That day, my cousin, whose eyes were red, choked up and asked me, "You say, why is my affection not reciprocated?" "Why does he still not like me when I do so much, and that girl doesn't have to do anything but get his love?" "Isn't it true that everyone will say that it is first come, first come, but I met him before that girl, so why can't I have him?" I hugged my crying cousin and thought of the saying: Some people don't have to do anything, just stand there, and win. In this era of overflowing feelings and fast-food love everywhere, we are so obsessed with liking someone, infatuated and affectionate, but this relationship is not reciprocated. I also experienced this pain of not being able to love when I was eighteen years old. At that time, I also naively thought that if I like someone, as long as I go to that person wholeheartedly and with love, I will reap a beautiful love. However, feelings are different from other things, and hard work does not necessarily pay off.
In my freshman year, I fell in love with one of the seniors in the student council. He was clean-looking, humble and polite, like a refreshing rain on a hot summer day, blowing away the dullness and heat of that summer. And I, who didn't have time to take the umbrella, was so angry that I plunged headlong into the rain without hesitation. Every time I go out for an event, I actively sign up, like a little tail behind him to help him run errands; is also like a docile doll, let him be close and distant. I tried my best to ask someone what type he liked, and when I heard that he liked cute girls, I put away all my edges, tried to wear the pink I always hated, and pretended to be good in front of him. He had a high fever, so I skipped my professional class and ran to the hospital to take care of him. In his basketball game, I arrived an hour early to grab the front row and cheer for him, only to find that my voice was hoarse after the game. I tried my best to make myself like his favorite spicy hot pot, improve my ability to play games, team up with him, and learn to change from a big grinning female man to a bird.

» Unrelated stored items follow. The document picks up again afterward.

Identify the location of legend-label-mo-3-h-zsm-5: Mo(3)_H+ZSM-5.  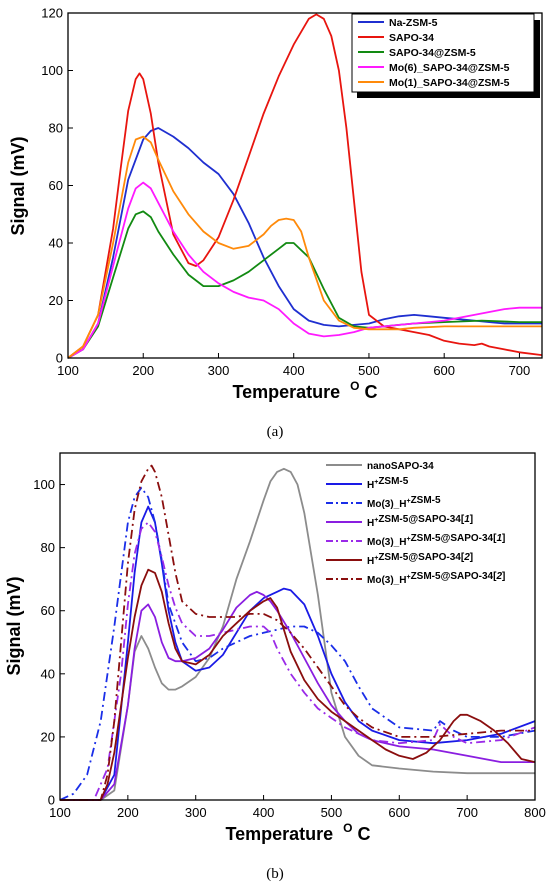
(404, 502).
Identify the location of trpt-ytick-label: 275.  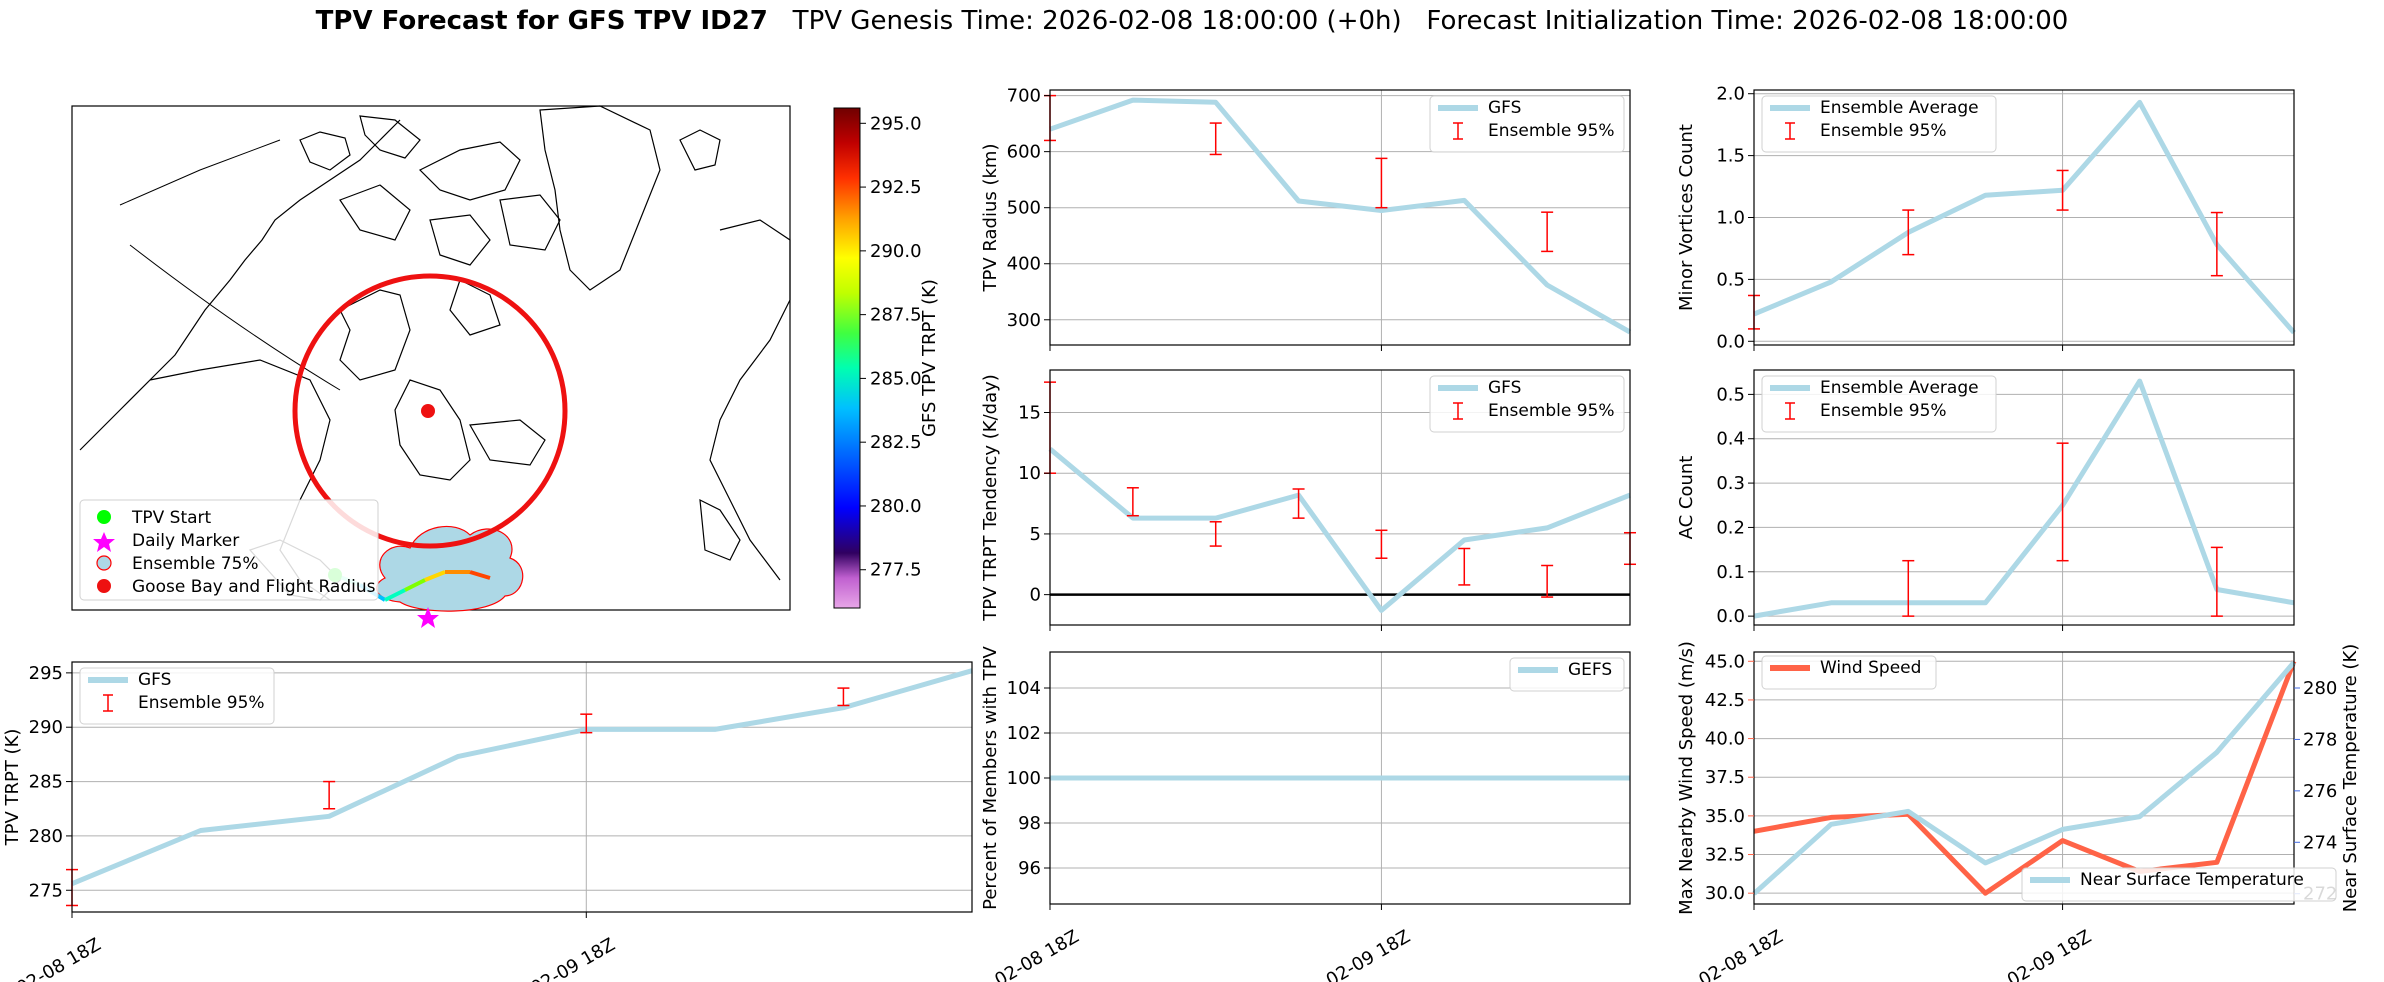
(46, 890).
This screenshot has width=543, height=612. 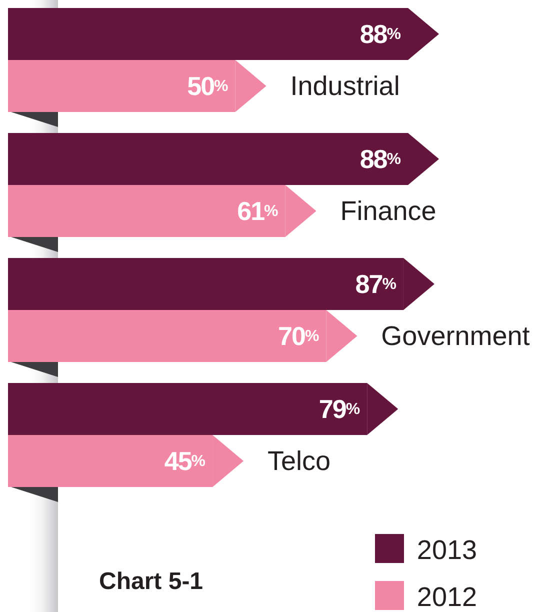 What do you see at coordinates (152, 582) in the screenshot?
I see `caption: Chart 5-1` at bounding box center [152, 582].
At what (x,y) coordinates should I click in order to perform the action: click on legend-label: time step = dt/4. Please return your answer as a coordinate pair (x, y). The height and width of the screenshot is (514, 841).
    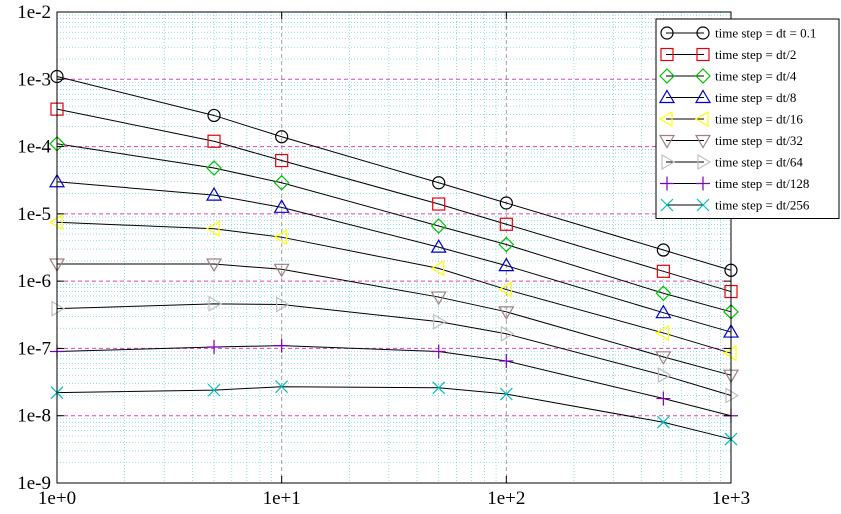
    Looking at the image, I should click on (756, 76).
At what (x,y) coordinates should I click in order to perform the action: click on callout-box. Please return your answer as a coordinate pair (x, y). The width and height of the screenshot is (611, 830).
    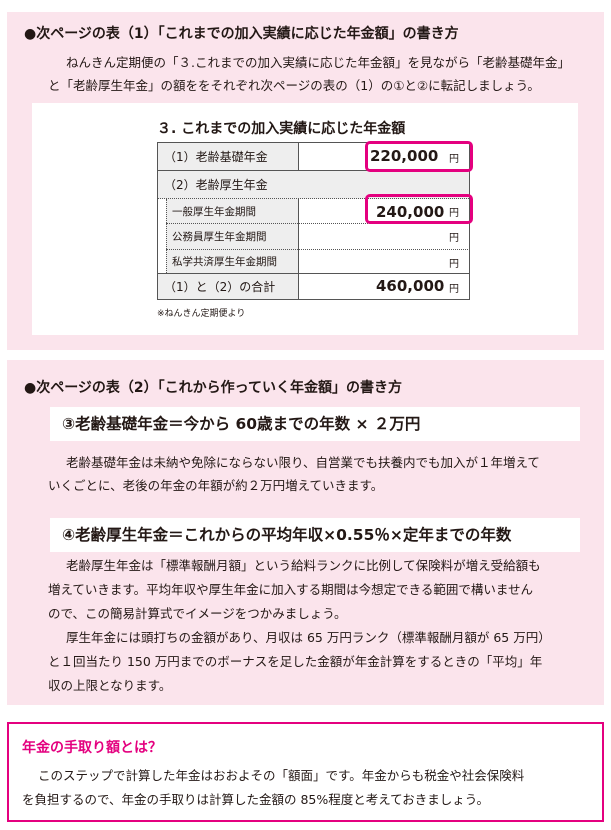
    Looking at the image, I should click on (306, 772).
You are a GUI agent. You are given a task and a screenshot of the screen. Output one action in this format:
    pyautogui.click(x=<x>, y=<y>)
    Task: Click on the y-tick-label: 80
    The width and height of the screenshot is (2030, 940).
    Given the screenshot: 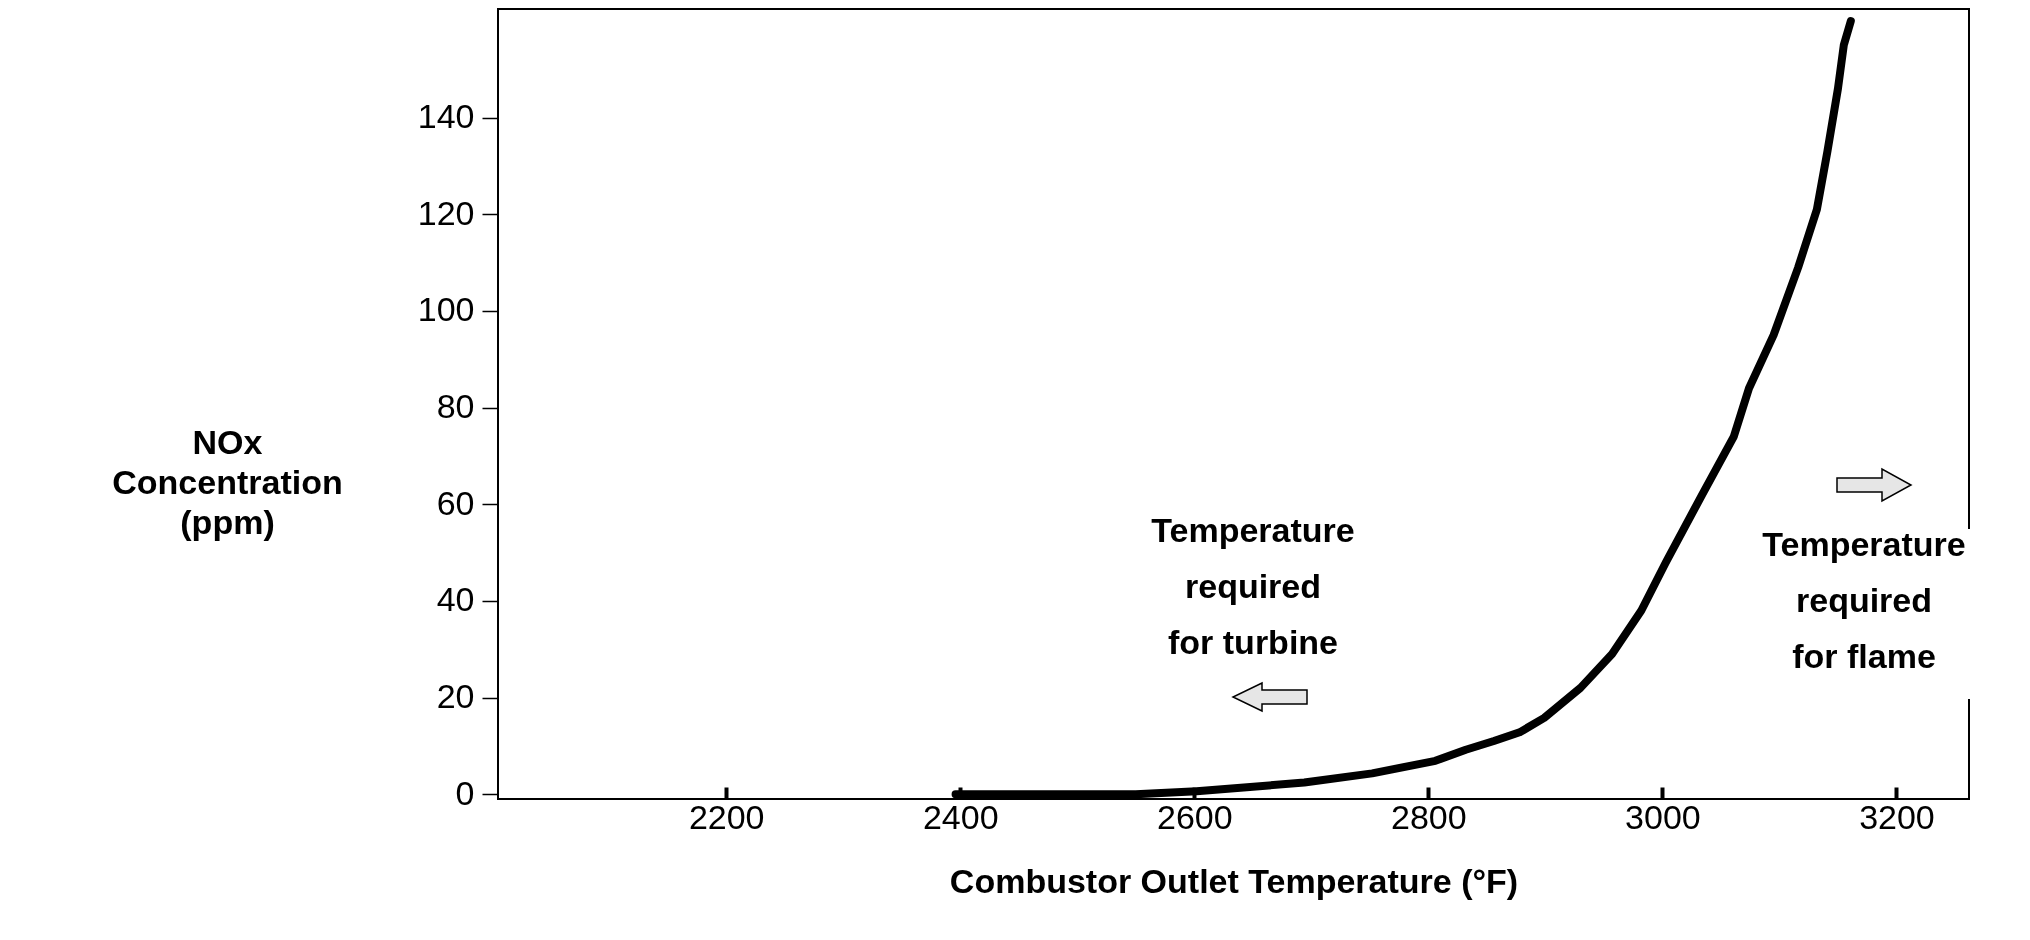 What is the action you would take?
    pyautogui.click(x=456, y=406)
    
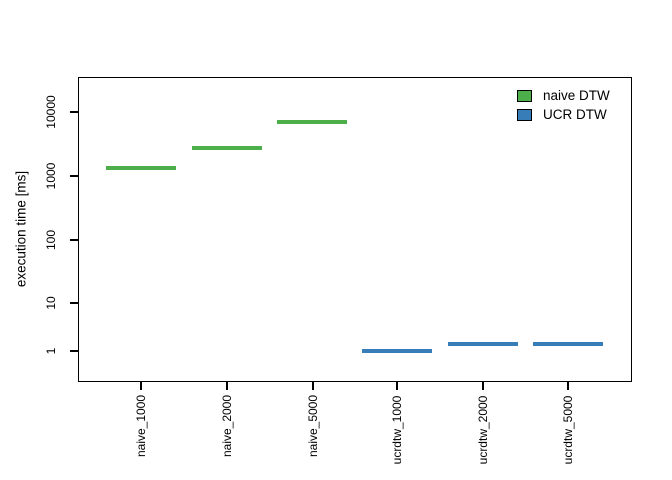  Describe the element at coordinates (141, 426) in the screenshot. I see `x-tick-label: naive_1000` at that location.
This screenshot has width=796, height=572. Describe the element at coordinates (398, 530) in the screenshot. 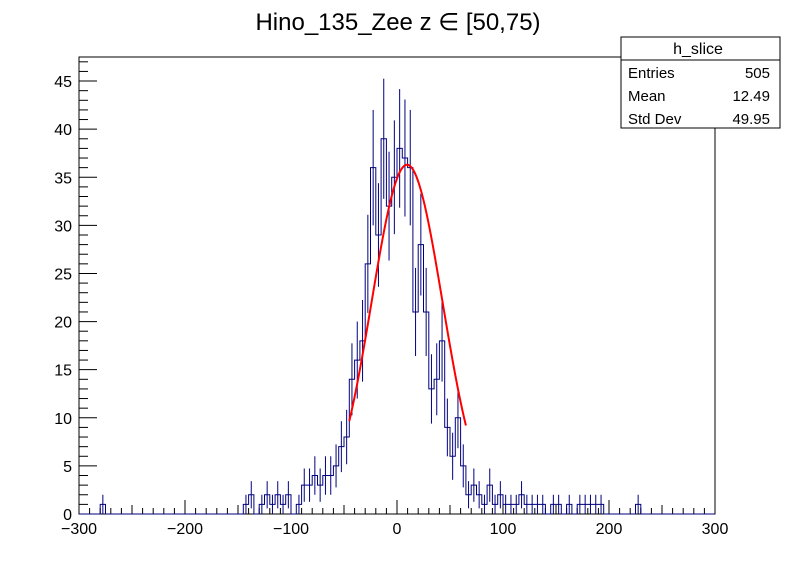

I see `x-tick-label: 0` at that location.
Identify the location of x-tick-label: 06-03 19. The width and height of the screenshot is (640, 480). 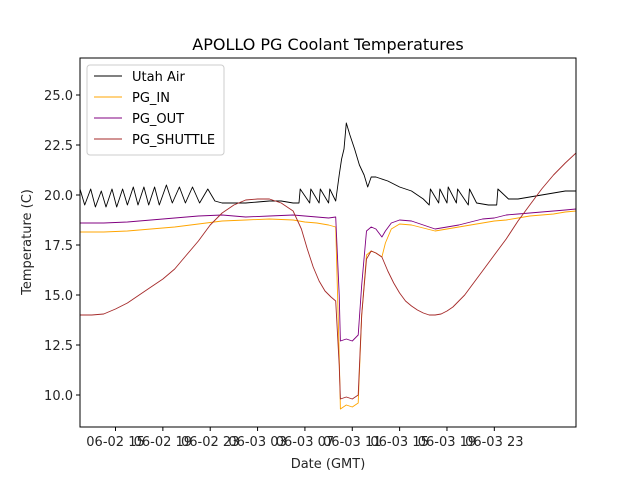
(447, 442).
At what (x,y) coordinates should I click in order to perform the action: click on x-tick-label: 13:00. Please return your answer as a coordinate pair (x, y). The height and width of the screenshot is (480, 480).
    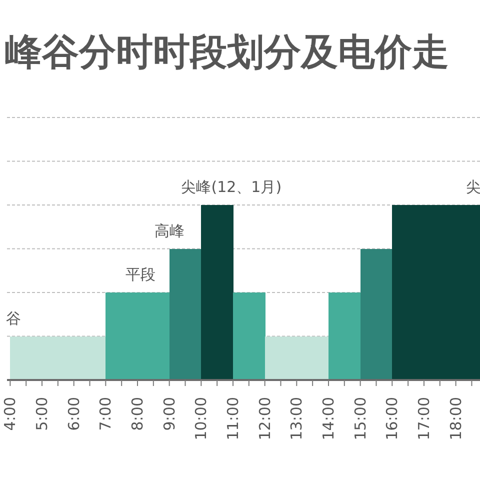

I just chased him like that, trying to be what he liked, completely forgetting what I was for the first time. However, when I thought the time had come to confess to him, I was rejected. He still said in a very gentle tone: "Thank you for liking, it's just that I have someone I like." I stubbornly asked him, "Can't you just give me a chance?" He smiled and shook his head: "I already treat her as my everything, and I can't accept people outside." "Outsiders, I'm just an outsider to him.